NJ Pine Barrens - more info Barry Caselli
July 27, 2009

I know I've given a lot of background on this area, but I keep thinking of things, and can't remember what I've posted and what I haven't.
There are 3 different areas (the same basic area with different boundaries). First you have the ecological, or physical, pine barrens. That covers all of or portions of 8 of our southern counties. The Pinelands National Reserve is a smaller area of the total physical area. The State Pinelands Area, which is basically the same as the Pinelands NR, but with different boundaries, is a little smaller still, I believe. This is the area managed by the Pinelands Commission, from what I understand. The whole thing is complicated, even to me, someone who has lived here for 24 years. A figure of 1.1 milllion acres has been tossed around for years, but I'm not sure if that's the acreage of the entire physical pine barrens, or of just the National Reserve, or what. I should know this, I suppose.

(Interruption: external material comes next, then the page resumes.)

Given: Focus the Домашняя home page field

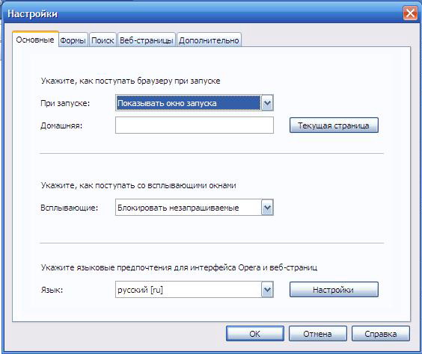Looking at the screenshot, I should 195,125.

Basically we have pure pine forests, oak/pine forests, and pine/oak forests. We also have Atlantic White Cedar swamps and hardwood swamps (Swamp Maple and Sour Gum, mostly), dwarf pine/oak forests. There are also marshes, vernal ponds and other similar things.

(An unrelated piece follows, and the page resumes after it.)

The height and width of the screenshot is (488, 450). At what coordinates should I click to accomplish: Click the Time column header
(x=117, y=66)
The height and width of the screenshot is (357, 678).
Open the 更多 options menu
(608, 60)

As for the forests, nearly 100% of them were cut over for charcoal and firewood, at least once or twice since the white man came here. The cedar swamps were all cut over for shipbuilding, cedar roof shingles, and lumber for home construction.
The bog iron, paper and glass industries all used charcoal as fuel, and used the cedar trees for their houses. So what we have today is a second or third growth forest. Also, most of the old bog iron, paper and glass-making villages have been swallowed up by the forest, and in these places you can find the non-native trees that once were planted around houses and public buildings, or you can find the offspring of those non-native trees.

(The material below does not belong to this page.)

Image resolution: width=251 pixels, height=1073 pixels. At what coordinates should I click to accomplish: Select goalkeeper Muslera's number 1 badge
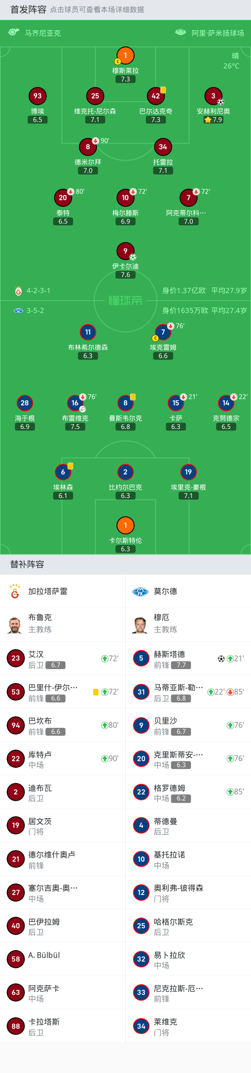125,55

Not all cedar swamps regenerated as cedar swamps after being cut, unfortunately. That's why we have more hardwood swamps and fewer cedar swmaps than we had 100 or 200 years ago.
And as a final note, I find incredible beauty in Pitch Pines and Shortleaf Pines (which resemble each other when old or mature), and in cedar swamps. As for big and tall trees, finding big or tall native trees is kind of difficult. The non-natives, ones that were planted 200 plus years ago, those can be found more easily sometimes.
For the purposes of the website, the facts in this post can be added to some of my previous general knowledge pine barrens posts. I'm not sure what information I've given or haven't given so far.